Text and item location entries
——

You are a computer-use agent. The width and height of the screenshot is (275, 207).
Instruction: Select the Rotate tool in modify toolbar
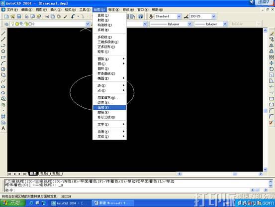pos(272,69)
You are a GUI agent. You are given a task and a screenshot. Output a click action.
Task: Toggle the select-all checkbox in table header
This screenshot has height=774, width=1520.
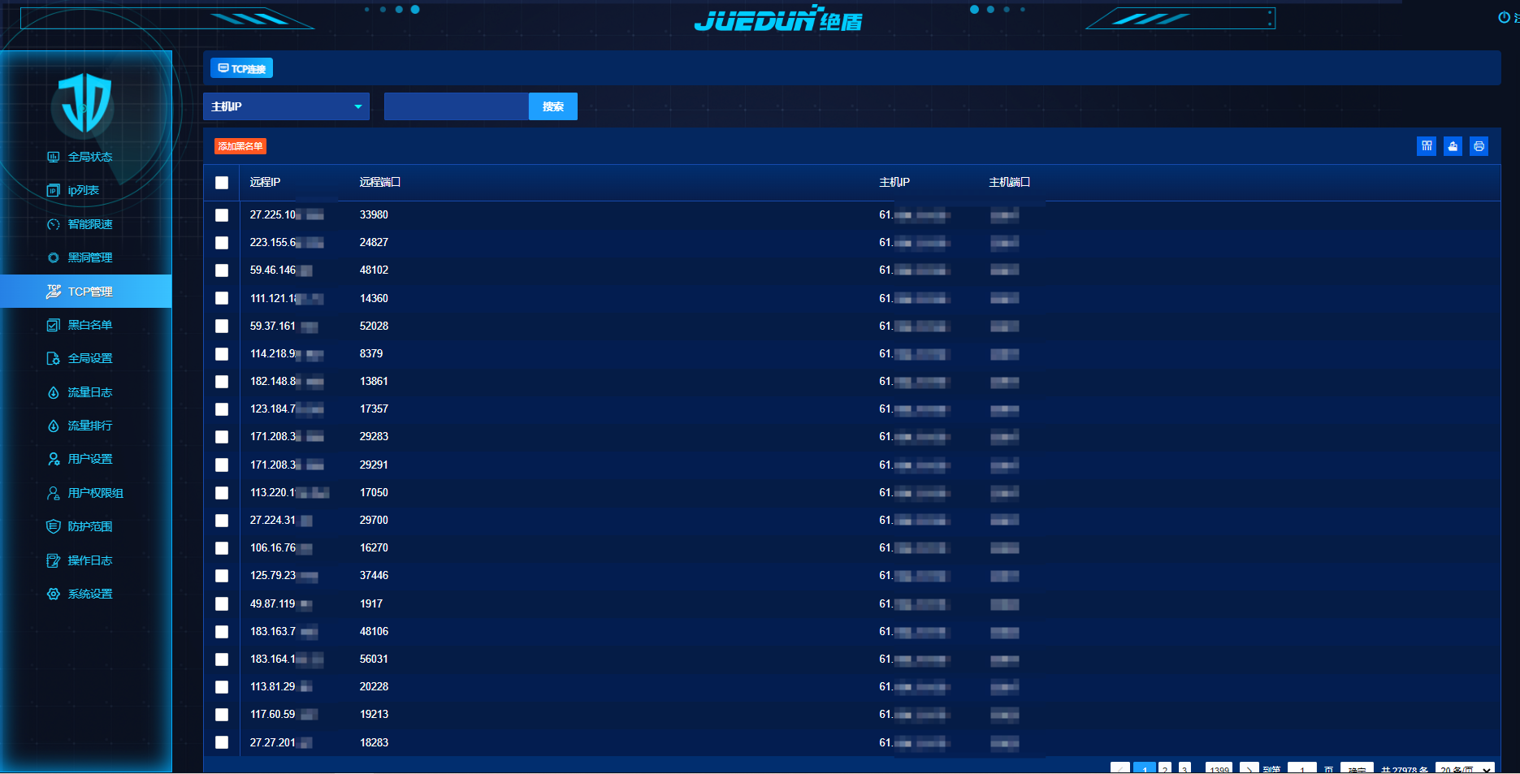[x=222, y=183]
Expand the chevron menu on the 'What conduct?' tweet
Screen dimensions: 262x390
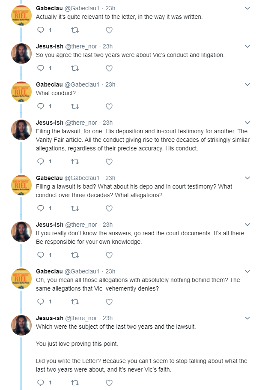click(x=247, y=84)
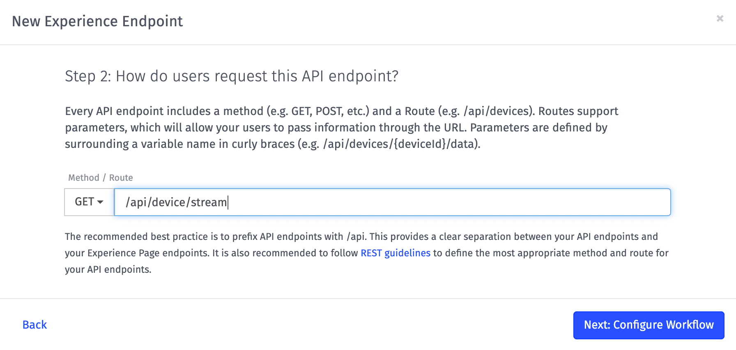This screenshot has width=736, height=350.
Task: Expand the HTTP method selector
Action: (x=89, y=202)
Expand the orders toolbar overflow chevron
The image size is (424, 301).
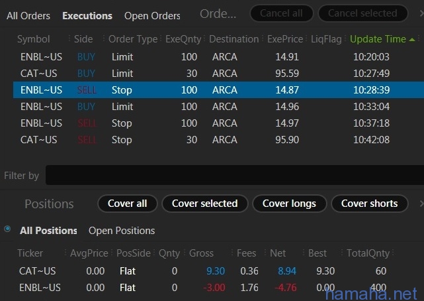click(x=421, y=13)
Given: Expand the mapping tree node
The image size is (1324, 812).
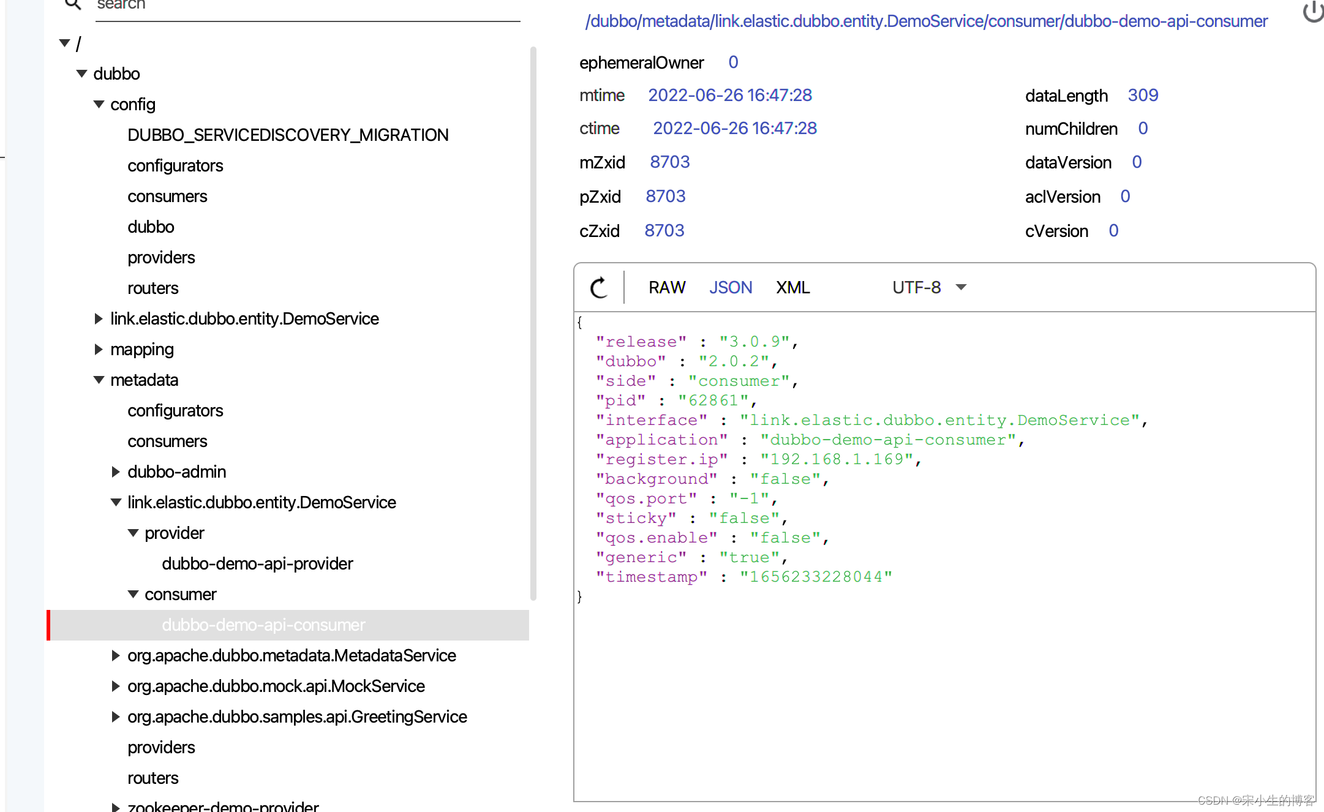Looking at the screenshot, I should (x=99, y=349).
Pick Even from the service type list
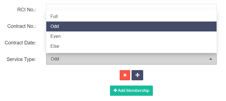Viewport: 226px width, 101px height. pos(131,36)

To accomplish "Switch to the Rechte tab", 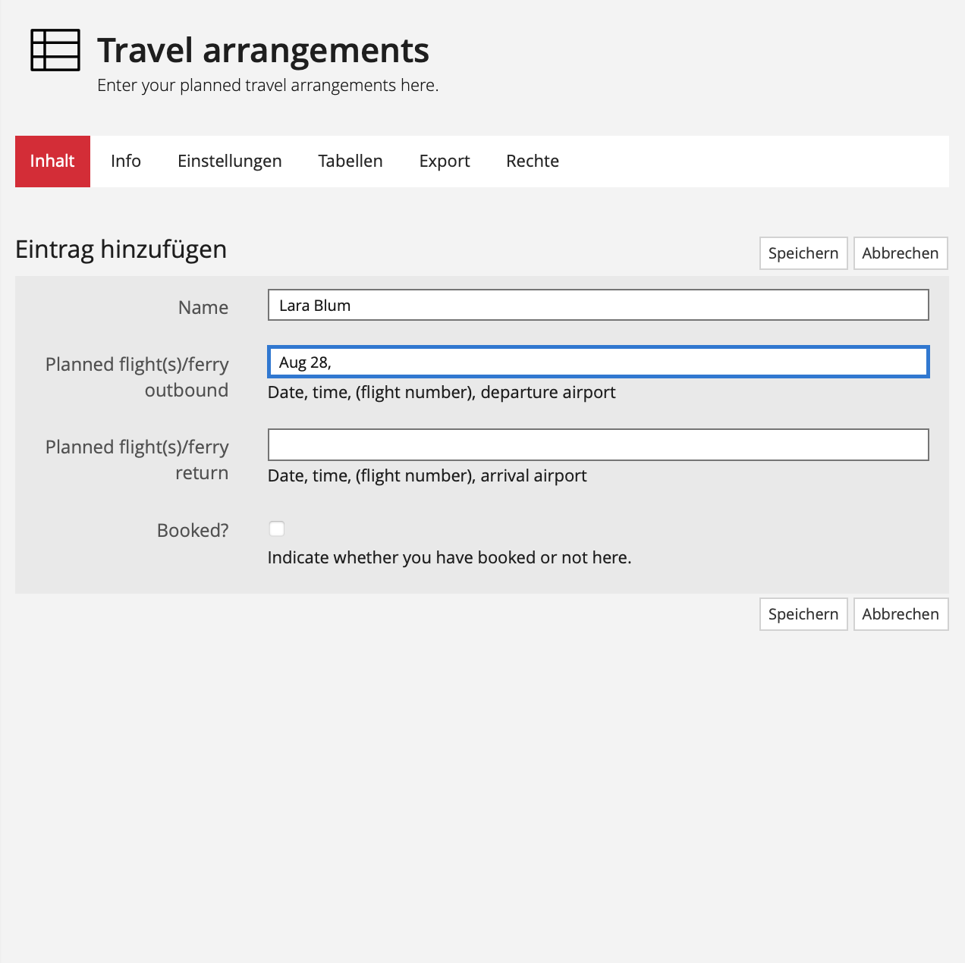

——

■ Exercise prompt ■
Gather every line of the records above that contains the word "image", and copy each one out in full.

■ Exercise response ■
The image size is (424, 301).
The image size is (1324, 812).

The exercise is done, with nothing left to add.